# Provided entries:
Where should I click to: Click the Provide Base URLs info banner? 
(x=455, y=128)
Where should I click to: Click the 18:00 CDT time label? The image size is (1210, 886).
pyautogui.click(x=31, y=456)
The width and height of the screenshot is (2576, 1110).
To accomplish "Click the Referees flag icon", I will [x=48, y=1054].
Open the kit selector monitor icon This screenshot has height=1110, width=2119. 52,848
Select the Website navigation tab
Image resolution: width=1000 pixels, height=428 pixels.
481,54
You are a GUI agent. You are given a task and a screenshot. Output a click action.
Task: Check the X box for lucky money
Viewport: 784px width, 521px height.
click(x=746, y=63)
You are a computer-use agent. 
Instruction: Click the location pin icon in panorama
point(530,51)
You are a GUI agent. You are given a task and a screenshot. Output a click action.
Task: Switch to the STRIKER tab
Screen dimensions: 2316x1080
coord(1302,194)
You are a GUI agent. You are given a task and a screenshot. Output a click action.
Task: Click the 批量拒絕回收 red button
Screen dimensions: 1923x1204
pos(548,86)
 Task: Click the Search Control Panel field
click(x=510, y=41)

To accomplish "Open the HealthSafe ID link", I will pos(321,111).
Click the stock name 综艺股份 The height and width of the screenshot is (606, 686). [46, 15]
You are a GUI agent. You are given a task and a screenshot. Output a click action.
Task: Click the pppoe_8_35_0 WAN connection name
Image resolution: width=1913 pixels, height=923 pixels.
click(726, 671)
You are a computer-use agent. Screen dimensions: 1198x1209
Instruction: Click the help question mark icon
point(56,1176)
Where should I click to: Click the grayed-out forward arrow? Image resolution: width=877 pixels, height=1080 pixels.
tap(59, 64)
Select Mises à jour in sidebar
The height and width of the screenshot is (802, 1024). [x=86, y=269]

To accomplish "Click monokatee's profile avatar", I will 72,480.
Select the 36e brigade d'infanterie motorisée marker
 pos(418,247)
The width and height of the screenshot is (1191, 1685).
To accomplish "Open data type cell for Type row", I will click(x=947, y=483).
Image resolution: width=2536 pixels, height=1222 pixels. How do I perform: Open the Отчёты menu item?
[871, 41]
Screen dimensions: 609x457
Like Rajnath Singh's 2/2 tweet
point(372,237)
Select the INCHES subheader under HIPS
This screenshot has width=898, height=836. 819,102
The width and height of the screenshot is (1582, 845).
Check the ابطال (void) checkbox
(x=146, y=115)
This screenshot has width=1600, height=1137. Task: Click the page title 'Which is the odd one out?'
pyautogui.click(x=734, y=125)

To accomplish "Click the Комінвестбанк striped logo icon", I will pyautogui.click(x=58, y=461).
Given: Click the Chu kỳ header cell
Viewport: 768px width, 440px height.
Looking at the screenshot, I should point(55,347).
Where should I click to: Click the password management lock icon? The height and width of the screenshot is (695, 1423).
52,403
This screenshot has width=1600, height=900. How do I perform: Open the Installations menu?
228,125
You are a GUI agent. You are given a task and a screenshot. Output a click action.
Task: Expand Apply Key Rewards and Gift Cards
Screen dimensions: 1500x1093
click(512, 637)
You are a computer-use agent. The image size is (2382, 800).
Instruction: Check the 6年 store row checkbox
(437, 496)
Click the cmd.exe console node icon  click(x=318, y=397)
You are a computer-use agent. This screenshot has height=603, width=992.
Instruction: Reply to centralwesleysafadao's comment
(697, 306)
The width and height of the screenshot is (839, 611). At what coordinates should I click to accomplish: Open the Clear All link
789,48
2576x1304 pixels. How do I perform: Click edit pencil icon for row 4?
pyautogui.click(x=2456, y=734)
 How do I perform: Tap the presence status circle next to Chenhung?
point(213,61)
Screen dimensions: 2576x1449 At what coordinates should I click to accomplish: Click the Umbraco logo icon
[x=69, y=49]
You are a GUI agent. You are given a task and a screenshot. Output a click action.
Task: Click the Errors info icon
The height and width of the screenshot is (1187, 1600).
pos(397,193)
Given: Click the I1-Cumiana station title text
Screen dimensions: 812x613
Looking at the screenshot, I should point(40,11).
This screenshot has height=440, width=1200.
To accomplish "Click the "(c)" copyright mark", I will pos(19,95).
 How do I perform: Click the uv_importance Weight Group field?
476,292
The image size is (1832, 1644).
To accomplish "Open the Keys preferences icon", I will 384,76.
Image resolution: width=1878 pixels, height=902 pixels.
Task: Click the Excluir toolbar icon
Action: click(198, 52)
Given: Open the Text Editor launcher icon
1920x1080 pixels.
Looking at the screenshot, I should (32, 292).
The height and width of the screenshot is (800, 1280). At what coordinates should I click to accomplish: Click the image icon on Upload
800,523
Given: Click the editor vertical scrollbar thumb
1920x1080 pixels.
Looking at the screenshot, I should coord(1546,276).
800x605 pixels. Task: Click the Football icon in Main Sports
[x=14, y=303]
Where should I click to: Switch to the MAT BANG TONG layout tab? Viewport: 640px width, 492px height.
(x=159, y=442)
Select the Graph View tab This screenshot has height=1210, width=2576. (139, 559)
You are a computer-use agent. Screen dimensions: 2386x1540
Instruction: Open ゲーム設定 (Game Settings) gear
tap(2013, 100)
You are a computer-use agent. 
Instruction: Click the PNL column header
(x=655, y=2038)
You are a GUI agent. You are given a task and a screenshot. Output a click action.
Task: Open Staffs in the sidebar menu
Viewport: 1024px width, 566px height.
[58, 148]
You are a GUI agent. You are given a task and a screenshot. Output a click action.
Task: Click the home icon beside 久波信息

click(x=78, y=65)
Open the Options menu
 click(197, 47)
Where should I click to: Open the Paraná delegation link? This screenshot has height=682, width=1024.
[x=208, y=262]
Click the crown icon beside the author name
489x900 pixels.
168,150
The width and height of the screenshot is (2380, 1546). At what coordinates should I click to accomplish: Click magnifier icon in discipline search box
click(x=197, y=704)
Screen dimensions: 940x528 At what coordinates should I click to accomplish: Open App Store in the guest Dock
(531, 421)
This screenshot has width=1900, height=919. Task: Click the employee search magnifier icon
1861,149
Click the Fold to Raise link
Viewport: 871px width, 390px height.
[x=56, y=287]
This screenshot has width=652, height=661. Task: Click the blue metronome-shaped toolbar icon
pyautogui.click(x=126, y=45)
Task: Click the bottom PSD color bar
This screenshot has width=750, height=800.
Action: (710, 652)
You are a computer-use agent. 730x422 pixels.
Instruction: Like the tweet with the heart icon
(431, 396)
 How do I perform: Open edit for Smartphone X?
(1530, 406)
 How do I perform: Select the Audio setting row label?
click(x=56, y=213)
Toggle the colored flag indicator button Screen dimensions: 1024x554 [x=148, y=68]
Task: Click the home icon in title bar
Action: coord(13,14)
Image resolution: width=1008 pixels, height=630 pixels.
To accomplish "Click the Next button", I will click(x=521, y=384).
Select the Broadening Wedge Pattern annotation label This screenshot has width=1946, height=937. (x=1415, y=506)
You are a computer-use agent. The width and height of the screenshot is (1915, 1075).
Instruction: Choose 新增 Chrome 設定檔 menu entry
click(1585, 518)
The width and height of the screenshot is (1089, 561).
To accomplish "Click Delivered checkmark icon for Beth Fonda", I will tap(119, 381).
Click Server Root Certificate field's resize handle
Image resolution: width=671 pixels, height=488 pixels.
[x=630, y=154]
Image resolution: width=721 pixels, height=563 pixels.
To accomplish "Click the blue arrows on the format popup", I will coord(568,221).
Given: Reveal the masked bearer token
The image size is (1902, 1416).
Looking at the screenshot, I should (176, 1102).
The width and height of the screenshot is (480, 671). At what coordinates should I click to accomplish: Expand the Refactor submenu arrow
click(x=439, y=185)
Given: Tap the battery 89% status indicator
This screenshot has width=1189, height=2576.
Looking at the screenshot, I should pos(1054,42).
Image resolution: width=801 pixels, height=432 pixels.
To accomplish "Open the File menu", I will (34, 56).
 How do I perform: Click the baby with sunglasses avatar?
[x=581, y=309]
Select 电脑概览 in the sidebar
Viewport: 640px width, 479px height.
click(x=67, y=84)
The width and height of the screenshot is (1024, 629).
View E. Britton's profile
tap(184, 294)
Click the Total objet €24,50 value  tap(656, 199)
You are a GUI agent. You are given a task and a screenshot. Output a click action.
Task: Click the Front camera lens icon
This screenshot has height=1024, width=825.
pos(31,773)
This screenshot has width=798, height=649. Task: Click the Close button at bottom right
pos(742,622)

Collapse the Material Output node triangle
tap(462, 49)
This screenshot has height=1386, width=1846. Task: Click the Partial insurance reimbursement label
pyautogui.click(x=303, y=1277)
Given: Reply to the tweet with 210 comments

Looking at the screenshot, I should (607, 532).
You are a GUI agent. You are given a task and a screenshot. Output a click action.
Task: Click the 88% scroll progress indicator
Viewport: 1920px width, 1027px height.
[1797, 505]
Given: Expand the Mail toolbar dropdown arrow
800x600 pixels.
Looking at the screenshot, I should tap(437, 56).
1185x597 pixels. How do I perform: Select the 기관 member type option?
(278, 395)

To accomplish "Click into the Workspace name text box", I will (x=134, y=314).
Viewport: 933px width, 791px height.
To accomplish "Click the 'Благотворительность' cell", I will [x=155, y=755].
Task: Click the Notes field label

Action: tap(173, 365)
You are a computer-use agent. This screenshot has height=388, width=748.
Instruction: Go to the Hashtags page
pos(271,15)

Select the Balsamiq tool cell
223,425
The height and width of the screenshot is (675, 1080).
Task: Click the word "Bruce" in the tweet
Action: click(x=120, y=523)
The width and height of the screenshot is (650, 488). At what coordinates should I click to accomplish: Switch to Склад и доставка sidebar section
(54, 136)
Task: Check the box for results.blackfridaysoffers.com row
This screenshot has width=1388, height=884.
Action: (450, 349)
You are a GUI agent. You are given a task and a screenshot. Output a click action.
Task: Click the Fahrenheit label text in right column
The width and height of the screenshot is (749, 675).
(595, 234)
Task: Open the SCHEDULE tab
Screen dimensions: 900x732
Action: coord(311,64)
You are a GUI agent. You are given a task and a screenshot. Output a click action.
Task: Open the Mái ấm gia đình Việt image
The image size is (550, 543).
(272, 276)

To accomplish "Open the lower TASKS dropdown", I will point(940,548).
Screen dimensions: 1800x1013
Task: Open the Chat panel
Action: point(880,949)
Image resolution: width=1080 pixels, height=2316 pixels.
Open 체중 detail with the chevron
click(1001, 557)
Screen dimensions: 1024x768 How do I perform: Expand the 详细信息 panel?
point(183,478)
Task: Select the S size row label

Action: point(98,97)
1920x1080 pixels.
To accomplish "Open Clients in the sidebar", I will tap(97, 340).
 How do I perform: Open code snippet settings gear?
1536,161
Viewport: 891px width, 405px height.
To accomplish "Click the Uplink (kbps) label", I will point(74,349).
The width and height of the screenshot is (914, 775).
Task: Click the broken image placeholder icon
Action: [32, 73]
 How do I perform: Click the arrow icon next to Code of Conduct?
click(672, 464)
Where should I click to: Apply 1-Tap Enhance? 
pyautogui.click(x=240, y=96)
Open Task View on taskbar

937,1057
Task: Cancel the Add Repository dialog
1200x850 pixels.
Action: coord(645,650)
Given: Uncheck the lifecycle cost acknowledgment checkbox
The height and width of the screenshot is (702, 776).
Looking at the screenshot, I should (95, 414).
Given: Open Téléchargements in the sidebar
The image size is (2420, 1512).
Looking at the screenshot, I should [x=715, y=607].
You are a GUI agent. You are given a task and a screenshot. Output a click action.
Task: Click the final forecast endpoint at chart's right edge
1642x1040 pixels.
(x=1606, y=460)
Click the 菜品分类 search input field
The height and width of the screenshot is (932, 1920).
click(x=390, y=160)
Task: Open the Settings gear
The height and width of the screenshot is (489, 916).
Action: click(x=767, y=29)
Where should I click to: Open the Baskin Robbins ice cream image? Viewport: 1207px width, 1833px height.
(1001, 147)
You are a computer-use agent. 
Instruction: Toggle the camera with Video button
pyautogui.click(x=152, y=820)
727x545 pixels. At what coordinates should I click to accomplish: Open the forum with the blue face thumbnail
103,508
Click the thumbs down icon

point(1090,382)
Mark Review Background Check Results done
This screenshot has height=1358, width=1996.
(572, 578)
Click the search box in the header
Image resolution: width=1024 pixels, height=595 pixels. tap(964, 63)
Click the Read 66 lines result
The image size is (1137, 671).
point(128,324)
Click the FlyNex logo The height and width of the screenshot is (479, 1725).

# Task goal:
Pull out every line of the records that contains the word "profile", treating uppercase and lowercase as different.

# Response to this task:
To accomplish "Click monokatee's profile avatar", I will 72,480.
View E. Britton's profile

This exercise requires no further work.